Mt. Superior, UT’s Suicide Chute Report: Wind-Buffed Bliss & Corrugated Snow Nightmare

Miles Clark | | Conditions ReportConditions Report

Report from December 14, 2021


I crawled up at least a 3rd of the chute due to rotten snow and breakable crust.

Suicide Chute on 11,000′ Mt. Superior, UT is still hanging in space as the bottom doesn’t go and you have time to climb up into it.

Suicide Chute on 11,000′ Mt. Superior, UT. image: snowbrains

Once I got into the chute proper, I almost turned around…

I’d never seen anything quite like it.

The wind had violently slashed up the chute for days and carved with its knife a twisted, unskiable landscape that brought fear and loathing.

Corrugated. image: snowbrains

The old bootpack up the chute was standing in raised relief like an evil balance beam.

I struggled to stay on the beam but it frequently broke under my weight and sent me crashing down into the hollow snow below.

Crawling worked in the feeble snow.

Soft. image: snowbrains

Halfway up the chute, the scoured snowscape gave way to a buttery-smooth, wind-buffed paradise.

Large crystals of snow constantly cascaded down the walls of the chute and gently bounced downhill.

The bootpacking was still variable and weird but certainly better than the warped Hades below.

The old bootpack. image: snowbrains

My mood improved markedly knowing I’d be getting in 25 or so good turns before the frozen inferno.
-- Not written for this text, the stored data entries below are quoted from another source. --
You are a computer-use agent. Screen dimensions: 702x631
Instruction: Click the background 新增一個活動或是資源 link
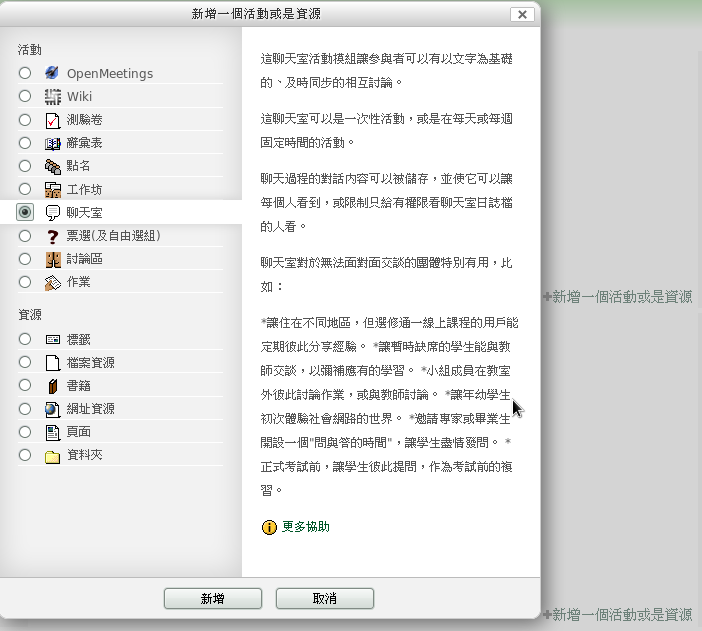617,296
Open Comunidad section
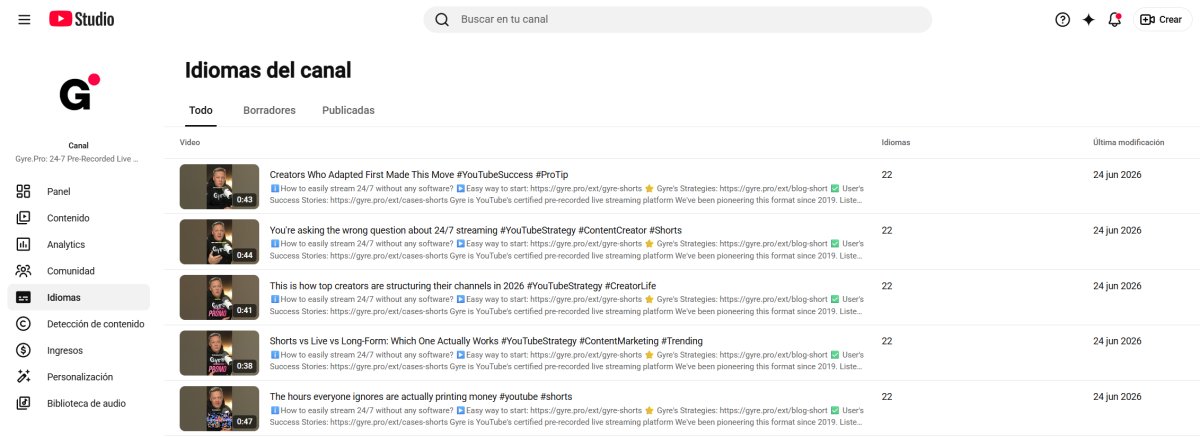The width and height of the screenshot is (1200, 437). (78, 271)
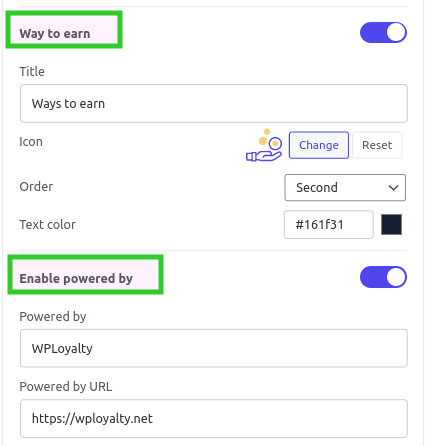
Task: Open the Order dropdown showing Second
Action: pyautogui.click(x=345, y=187)
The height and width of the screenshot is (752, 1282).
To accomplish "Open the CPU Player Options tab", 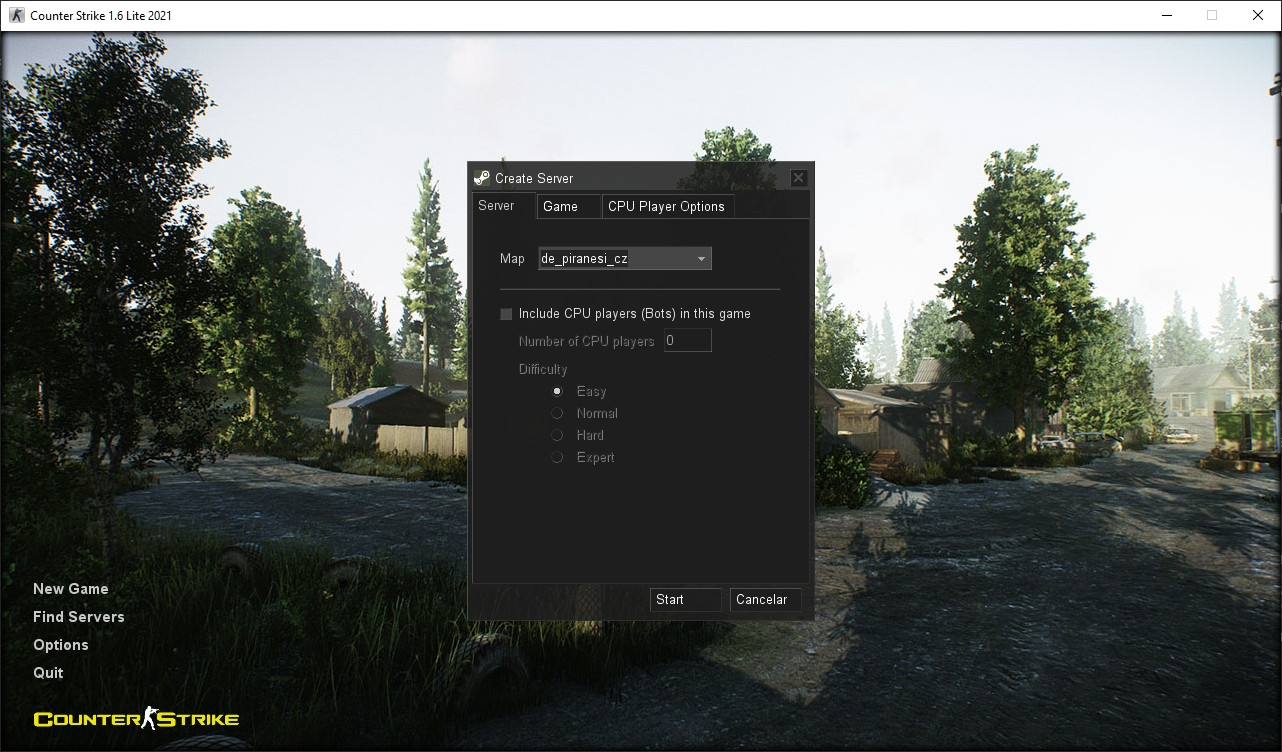I will pyautogui.click(x=666, y=206).
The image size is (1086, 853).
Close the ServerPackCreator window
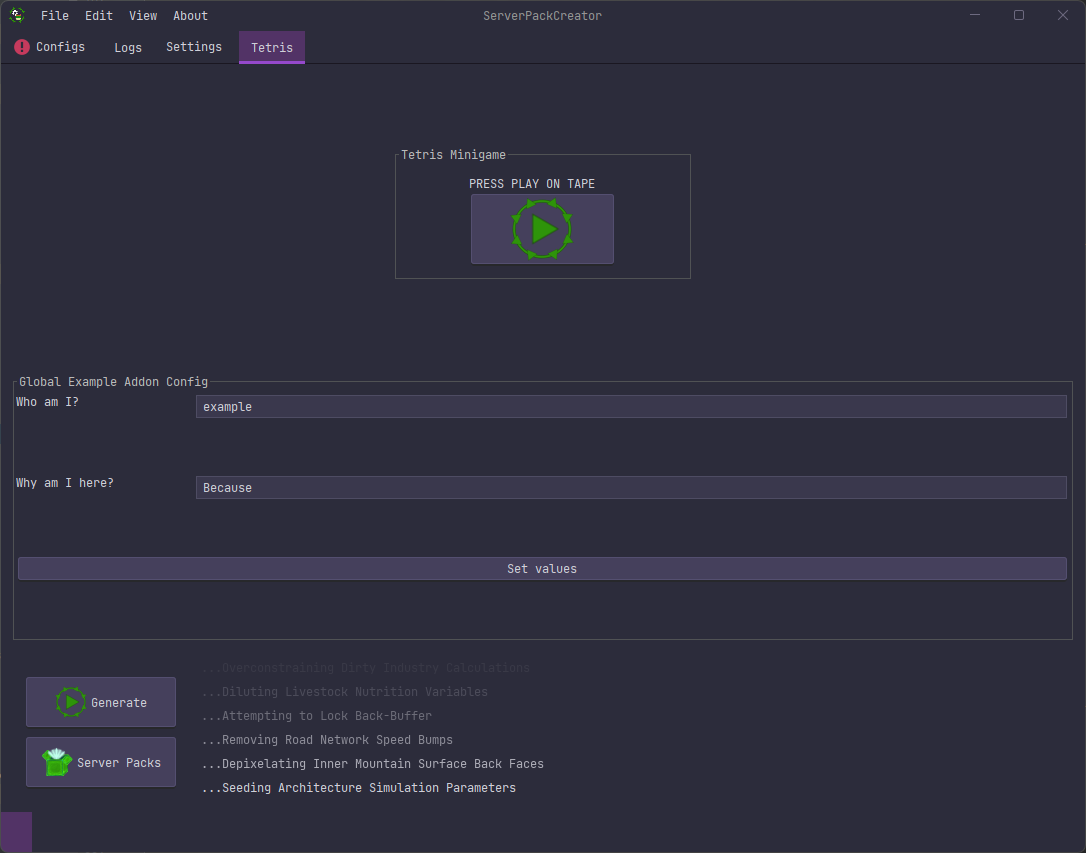point(1063,15)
It took me 1 hour and 45 minutes to reach the top as a graupel snowstorm was hitting the Canyon.

I spent no time on top.

Stoked on smooth. image: snowbrains

I was anxious to get through the tormented snow section, the downclimb, and the rock-strewn apron below.

The upper half of the chute skied like a dream.

My confidence and speed in the wind-buffed snow increased with every turn until I came upon the contorted snow mid-chute.

Booting up the smooth. image: snowbrains

I dangerously wished it might actually ski predictably and I dove in with misguided hope.

I immediately submerged a ski, almost high-sided, and came down hard on my hip.

Lesson learned.

Deciding to make the best of it at the bottom of the chute. image: snowbrains

From there it was a series of side-steps, side-slips, and terrified hop-turns until the bottom fourth of the chute where an icy, flat zone allowed for about 12 safe turns.

I put crampons on for the downclimb and it was thankfully uneventful.

The pleasant surprise of the day was a fun, buffed-out gully-spine in the apron that skied easy.

Ready to drop. image: snowbrains

After that easiness, it was a heinous game of hide-and-seek with the gnome-hat rocks the littered the thin snow of the apron.

Once finally back on the road, I was relieved to have survived the apron without a twisted knee or awkward fall.

Suicide Chute is always an adventure, but yesterday it delivered the most adventure I’ve ever found in there.

Let it snow! – and cover-up that horrid, corrugated snowscape.